As If, AUB students at Studio Theatre

THIS is the year when the word on the Edinburgh Festival was that unless your show featured at least one transitioning character and was gender neutral, you didn’t stand a chance.

So when actor and renowned director Seb Harcombe was asked to direct for the final year of the AUB three year acting course, what better play to test his and his students’ ingenuity than As You Like It, given a fresh and challenging new look in the form of As If.

Devised by the director and company, this brilliant re-imagining keeps Shakespeare’s words (well, most of them) and brings the setting to a timeless but recognisable place where all is not what it seems.

Family feuds are rife.

The duke has banished his brother, who has gone off into the forest to live in what looks like a travellers camp with assorted allies who include the melancholy Madame Jacque. Olivia has reached the end of her nasty tether with her charming younger brother Orlando, and she’s plotting to get him out of her hair by foul means.

And now the duke has taken against his niece Rosalind, and thrown her out too, not realising that so powerful is her relationship with his daughter Celia that one won’t go without the other.

So Orlando, with a faithful old servant Eve, and Rosalind, Celia and their favourite clown Touchstone, are all roaming the forest.

This is a play about love at first sight and mistaken identity, about violent passions and romantic dreams.

The changes wrought in this production increase its power, retaining the poetry of the original and adding in some of the most enigmatic and beautiful of the Sonnets.

The second AUB production in four weeks to be double-cast, it seems almost unfair to write about one company, when the other is hot on their heels.

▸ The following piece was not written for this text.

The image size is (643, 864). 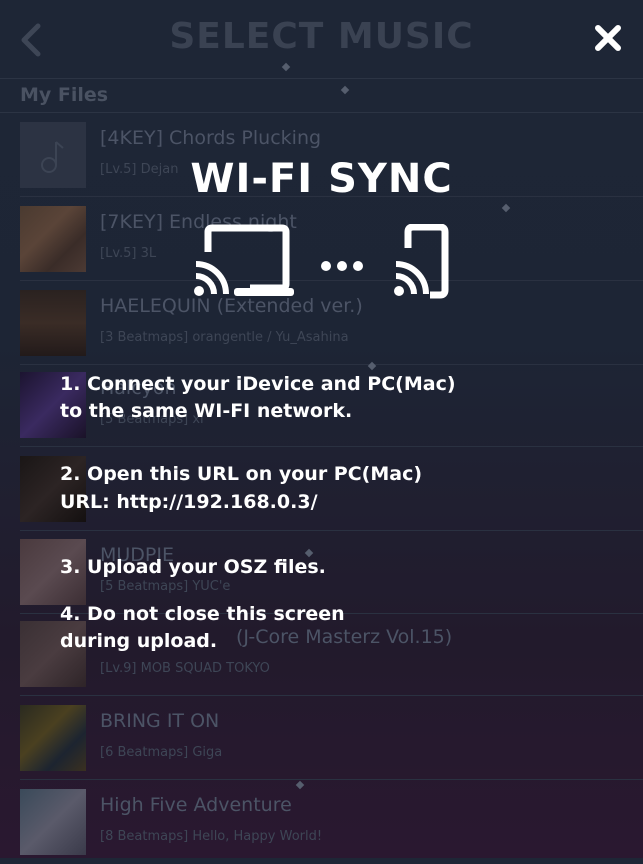 What do you see at coordinates (189, 502) in the screenshot?
I see `step-2-url: URL: http://192.168.0.3/` at bounding box center [189, 502].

Cast X has Holly McLachlan in an extraordinary performance as a truly gender neutral Orlando. Shakespearean productions had boys playing the female roles. Here we have a hero who is all teenage boy, and her/his passion is irresistibly powerful.

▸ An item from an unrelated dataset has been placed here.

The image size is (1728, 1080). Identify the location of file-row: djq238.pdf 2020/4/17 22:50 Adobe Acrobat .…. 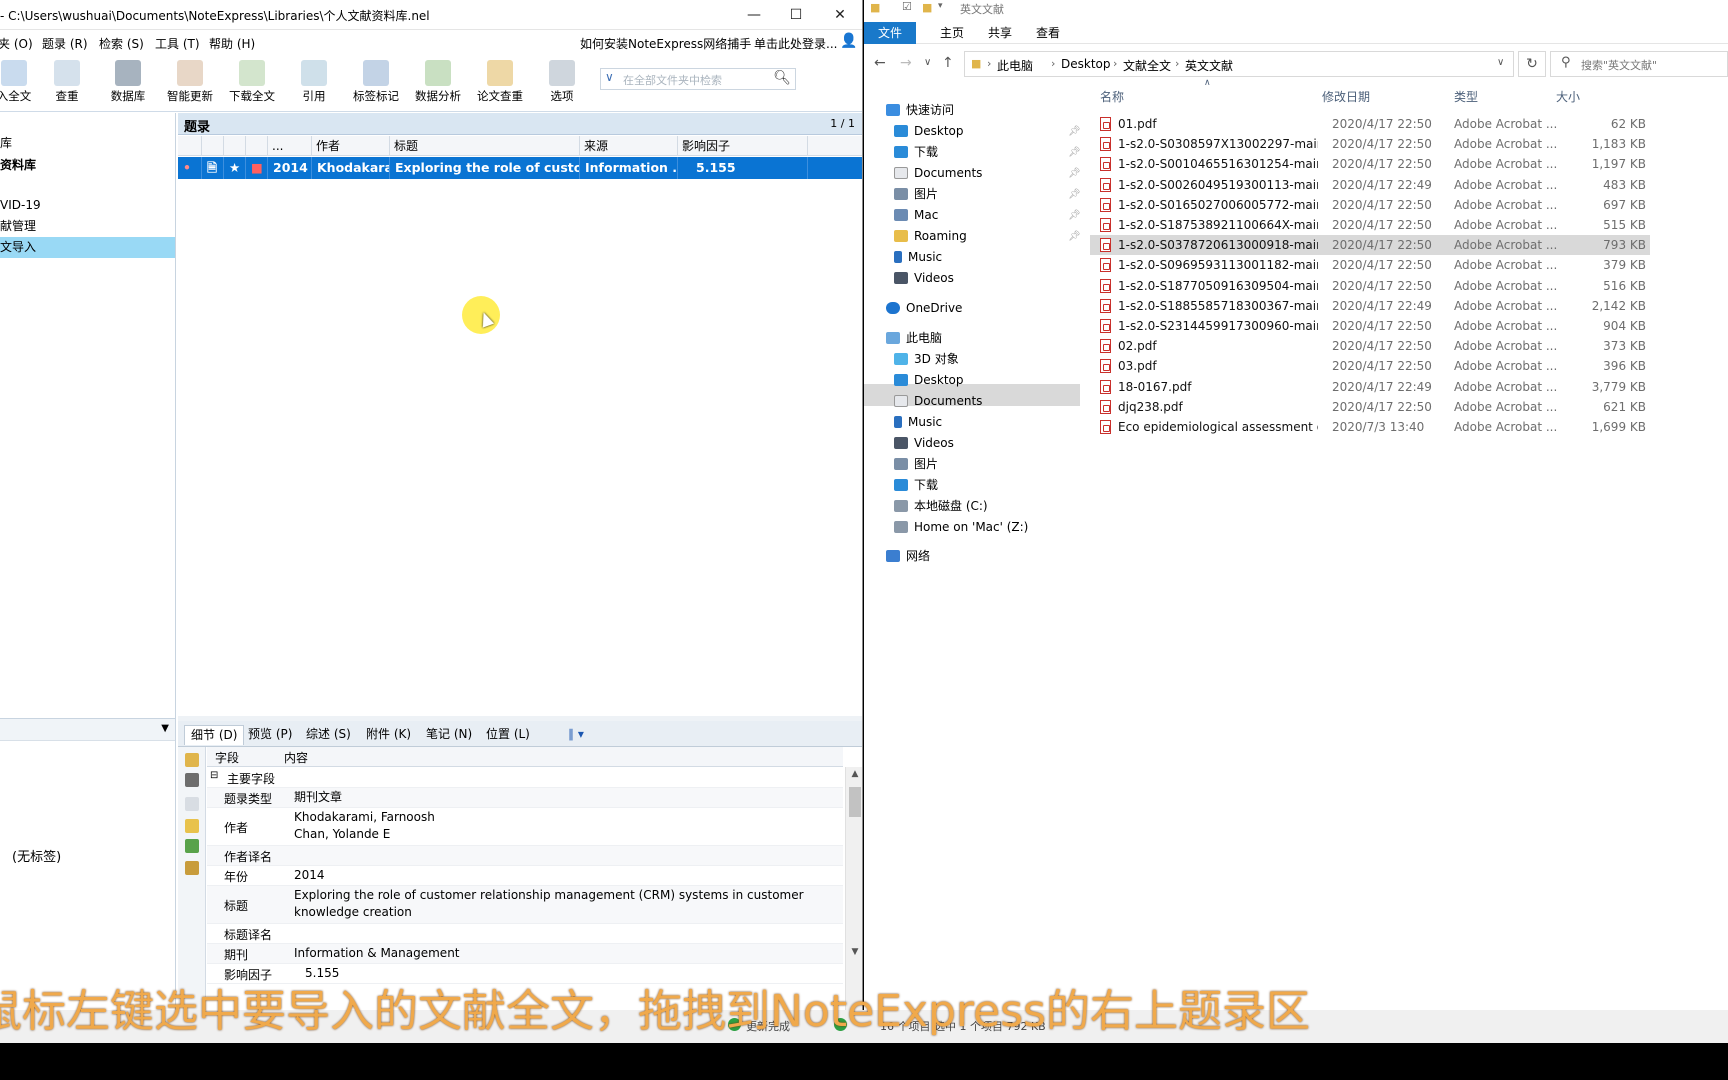
(1370, 407).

Playing what is usually his brother, but here his sister Olivia Camille Bell falls for Celia (Lucy Sykes) and you never bat an eyelid ­ how far we have moved.

Royston Paul manages the set-piece speech The Seven Ages of Man with burning clarity, and you wonder if he should get used to the heels or we (the audience) should see that OF COURSE Jacques was always a transvestite in denial.

Dominique Thomas is a lovely Phoebe and Christian Ronnie Smith a painfully ardent Sylvius.

With music hall, bawdy wrestling scenes, deprivation and institutionalised torture, this is a production for all times, but specially for now.

I just hope that the concept, and the production, prove to have legs, and we will see it tour and perform for a much wider audience.